#### DIE EINTRÄGE ####

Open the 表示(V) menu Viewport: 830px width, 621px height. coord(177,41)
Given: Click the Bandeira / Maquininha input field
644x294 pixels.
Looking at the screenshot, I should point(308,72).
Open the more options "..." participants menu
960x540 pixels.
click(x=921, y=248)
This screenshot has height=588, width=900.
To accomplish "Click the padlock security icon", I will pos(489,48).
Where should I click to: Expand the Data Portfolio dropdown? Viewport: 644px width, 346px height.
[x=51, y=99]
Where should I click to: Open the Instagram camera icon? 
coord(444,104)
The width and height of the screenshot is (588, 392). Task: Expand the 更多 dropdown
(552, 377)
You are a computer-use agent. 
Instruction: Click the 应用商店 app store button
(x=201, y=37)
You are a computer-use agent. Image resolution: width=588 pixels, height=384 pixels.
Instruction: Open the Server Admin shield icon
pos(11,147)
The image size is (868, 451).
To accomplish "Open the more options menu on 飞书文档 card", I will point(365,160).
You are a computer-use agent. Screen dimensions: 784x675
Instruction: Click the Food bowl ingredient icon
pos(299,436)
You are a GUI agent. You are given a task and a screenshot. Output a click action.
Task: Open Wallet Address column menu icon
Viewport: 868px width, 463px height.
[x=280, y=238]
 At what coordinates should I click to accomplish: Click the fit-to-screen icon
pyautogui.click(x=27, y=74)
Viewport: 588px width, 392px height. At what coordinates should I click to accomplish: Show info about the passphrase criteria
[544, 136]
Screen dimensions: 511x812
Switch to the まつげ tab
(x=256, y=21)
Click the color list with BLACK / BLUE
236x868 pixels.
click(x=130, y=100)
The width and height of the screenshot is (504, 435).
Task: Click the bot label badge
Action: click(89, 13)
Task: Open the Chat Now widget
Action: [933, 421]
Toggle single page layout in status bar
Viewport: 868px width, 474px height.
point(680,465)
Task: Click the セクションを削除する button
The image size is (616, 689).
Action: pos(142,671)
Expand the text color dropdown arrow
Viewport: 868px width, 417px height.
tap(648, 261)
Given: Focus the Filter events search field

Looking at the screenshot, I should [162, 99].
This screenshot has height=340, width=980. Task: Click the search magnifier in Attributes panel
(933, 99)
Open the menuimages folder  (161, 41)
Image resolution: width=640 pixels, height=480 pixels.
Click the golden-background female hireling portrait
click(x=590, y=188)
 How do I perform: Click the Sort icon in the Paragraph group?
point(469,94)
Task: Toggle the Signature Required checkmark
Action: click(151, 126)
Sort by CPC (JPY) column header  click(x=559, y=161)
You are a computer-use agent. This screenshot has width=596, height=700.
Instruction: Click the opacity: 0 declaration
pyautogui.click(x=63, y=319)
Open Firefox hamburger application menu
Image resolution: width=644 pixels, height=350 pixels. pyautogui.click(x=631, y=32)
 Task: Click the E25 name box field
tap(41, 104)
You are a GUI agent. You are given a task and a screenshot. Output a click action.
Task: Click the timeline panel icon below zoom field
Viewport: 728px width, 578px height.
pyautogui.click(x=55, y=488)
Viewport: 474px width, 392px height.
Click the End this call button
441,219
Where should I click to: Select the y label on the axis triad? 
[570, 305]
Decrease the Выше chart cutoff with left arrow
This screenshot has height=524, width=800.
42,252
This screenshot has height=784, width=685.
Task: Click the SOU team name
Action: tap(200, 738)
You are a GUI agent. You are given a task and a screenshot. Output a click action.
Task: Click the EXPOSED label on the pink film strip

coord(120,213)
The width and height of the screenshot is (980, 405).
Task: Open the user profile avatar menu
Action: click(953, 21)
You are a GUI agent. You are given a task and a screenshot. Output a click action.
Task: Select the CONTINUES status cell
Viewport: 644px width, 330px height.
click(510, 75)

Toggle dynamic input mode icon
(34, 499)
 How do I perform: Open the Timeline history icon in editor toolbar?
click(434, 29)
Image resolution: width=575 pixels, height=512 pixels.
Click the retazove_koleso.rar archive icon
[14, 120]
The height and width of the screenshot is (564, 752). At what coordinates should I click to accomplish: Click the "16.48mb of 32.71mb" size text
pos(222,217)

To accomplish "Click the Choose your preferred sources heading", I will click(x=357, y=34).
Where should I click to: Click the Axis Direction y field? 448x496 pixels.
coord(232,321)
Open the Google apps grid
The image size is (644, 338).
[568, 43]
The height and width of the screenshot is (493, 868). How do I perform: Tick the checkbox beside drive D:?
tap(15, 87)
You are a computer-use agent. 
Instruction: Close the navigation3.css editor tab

####

**AUFGABENBESCHREIBUNG**
Übertrage alle Zeilen der Einträge oben in eine Markdown-Tabelle mit den Spalten „Nr.“ und „Zeile“ und lass dabei Leerzeilen weg.

**VOLLSTÄNDIGE AUSGABE**
| Nr. | Zeile |
|---|---|
| 1 | Open the 表示(V) menu Viewport: 830px width, 621px height. coord(177,41) |
| 2 | Given: Click the Bandeira / Maquininha input field |
| 3 | 644x294 pixels. |
| 4 | Looking at the screenshot, I should point(308,72). |
| 5 | Open the more options "..." participants menu |
| 6 | 960x540 pixels. |
| 7 | click(x=921, y=248) |
| 8 | This screenshot has height=588, width=900. |
| 9 | To accomplish "Click the padlock security icon", I will pos(489,48). |
| 10 | Where should I click to: Expand the Data Portfolio dropdown? Viewport: 644px width, 346px height. |
| 11 | [x=51, y=99] |
| 12 | Where should I click to: Open the Instagram camera icon?  |
| 13 | coord(444,104) |
| 14 | The width and height of the screenshot is (588, 392). Task: Expand the 更多 dropdown |
| 15 | (552, 377) |
| 16 | You are a computer-use agent.  |
| 17 | Instruction: Click the 应用商店 app store button |
| 18 | (x=201, y=37) |
| 19 | You are a computer-use agent. Image resolution: width=588 pixels, height=384 pixels. |
| 20 | Instruction: Open the Server Admin shield icon |
| 21 | pos(11,147) |
| 22 | The image size is (868, 451). |
| 23 | To accomplish "Open the more options menu on 飞书文档 card", I will point(365,160). |
| 24 | You are a computer-use agent. Screen dimensions: 784x675 |
| 25 | Instruction: Click the Food bowl ingredient icon |
| 26 | pos(299,436) |
| 27 | You are a GUI agent. You are given a task and a screenshot. Output a click action. |
| 28 | Task: Open Wallet Address column menu icon |
| 29 | Viewport: 868px width, 463px height. |
| 30 | [x=280, y=238] |
| 31 |  At what coordinates should I click to accomplish: Click the fit-to-screen icon |
| 32 | pyautogui.click(x=27, y=74) |
| 33 | Viewport: 588px width, 392px height. At what coordinates should I click to accomplish: Show info about the passphrase criteria |
| 34 | [544, 136] |
| 35 | Screen dimensions: 511x812 |
| 36 | Switch to the まつげ tab |
| 37 | (x=256, y=21) |
| 38 | Click the color list with BLACK / BLUE |
| 39 | 236x868 pixels. |
| 40 | click(x=130, y=100) |
| 41 | The width and height of the screenshot is (504, 435). |
| 42 | Task: Click the bot label badge |
| 43 | Action: click(89, 13) |
| 44 | Task: Open the Chat Now widget |
| 45 | Action: [933, 421] |
| 46 | Toggle single page layout in status bar |
| 47 | Viewport: 868px width, 474px height. |
| 48 | point(680,465) |
| 49 | Task: Click the セクションを削除する button |
| 50 | The image size is (616, 689). |
| 51 | Action: pos(142,671) |
| 52 | Expand the text color dropdown arrow |
| 53 | Viewport: 868px width, 417px height. |
| 54 | tap(648, 261) |
| 55 | Given: Focus the Filter events search field |
| 56 | Looking at the screenshot, I should [162, 99]. |
| 57 | This screenshot has height=340, width=980. Task: Click the search magnifier in Attributes panel |
| 58 | (933, 99) |
| 59 | Open the menuimages folder  (161, 41) |
| 60 | Image resolution: width=640 pixels, height=480 pixels. |
| 61 | Click the golden-background female hireling portrait |
| 62 | click(x=590, y=188) |
| 63 |  How do I perform: Click the Sort icon in the Paragraph group? |
| 64 | point(469,94) |
| 65 | Task: Toggle the Signature Required checkmark |
| 66 | Action: click(151, 126) |
| 67 | Sort by CPC (JPY) column header  click(x=559, y=161) |
| 68 | You are a computer-use agent. This screenshot has width=596, height=700. |
| 69 | Instruction: Click the opacity: 0 declaration |
| 70 | pyautogui.click(x=63, y=319) |
| 71 | Open Firefox hamburger application menu |
| 72 | Image resolution: width=644 pixels, height=350 pixels. pyautogui.click(x=631, y=32) |
| 73 |  Task: Click the E25 name box field |
| 74 | tap(41, 104) |
| 75 | You are a GUI agent. You are given a task and a screenshot. Output a click action. |
| 76 | Task: Click the timeline panel icon below zoom field |
| 77 | Viewport: 728px width, 578px height. |
| 78 | pyautogui.click(x=55, y=488) |
| 79 | Viewport: 474px width, 392px height. |
| 80 | Click the End this call button |
| 81 | 441,219 |
| 82 | Where should I click to: Select the y label on the axis triad?  |
| 83 | [570, 305] |
| 84 | Decrease the Выше chart cutoff with left arrow |
| 85 | This screenshot has height=524, width=800. |
| 86 | 42,252 |
| 87 | This screenshot has height=784, width=685. |
| 88 | Task: Click the SOU team name |
| 89 | Action: tap(200, 738) |
| 90 | You are a GUI agent. You are given a task and a screenshot. Output a click action. |
| 91 | Task: Click the EXPOSED label on the pink film strip |
| 92 | coord(120,213) |
| 93 | The width and height of the screenshot is (980, 405). |
| 94 | Task: Open the user profile avatar menu |
| 95 | Action: click(953, 21) |
| 96 | You are a GUI agent. You are given a task and a screenshot. Output a click action. |
| 97 | Task: Select the CONTINUES status cell |
| 98 | Viewport: 644px width, 330px height. |
| 99 | click(510, 75) |
| 100 | Toggle dynamic input mode icon |
| 101 | (34, 499) |
| 102 |  How do I perform: Open the Timeline history icon in editor toolbar? |
| 103 | click(434, 29) |
| 104 | Image resolution: width=575 pixels, height=512 pixels. |
| 105 | Click the retazove_koleso.rar archive icon |
| 106 | [14, 120] |
| 107 | The height and width of the screenshot is (564, 752). At what coordinates should I click to accomplish: Click the "16.48mb of 32.71mb" size text |
| 108 | pos(222,217) |
| 109 | To accomplish "Click the Choose your preferred sources heading", I will click(x=357, y=34). |
| 110 | Where should I click to: Click the Axis Direction y field? 448x496 pixels. |
| 111 | coord(232,321) |
| 112 | Open the Google apps grid |
| 113 | The image size is (644, 338). |
| 114 | [568, 43] |
| 115 | The height and width of the screenshot is (493, 868). How do I perform: Tick the checkbox beside drive D:? |
| 116 | tap(15, 87) |
| 117 | You are a computer-use agent.  |
| 118 | Instruction: Close the navigation3.css editor tab |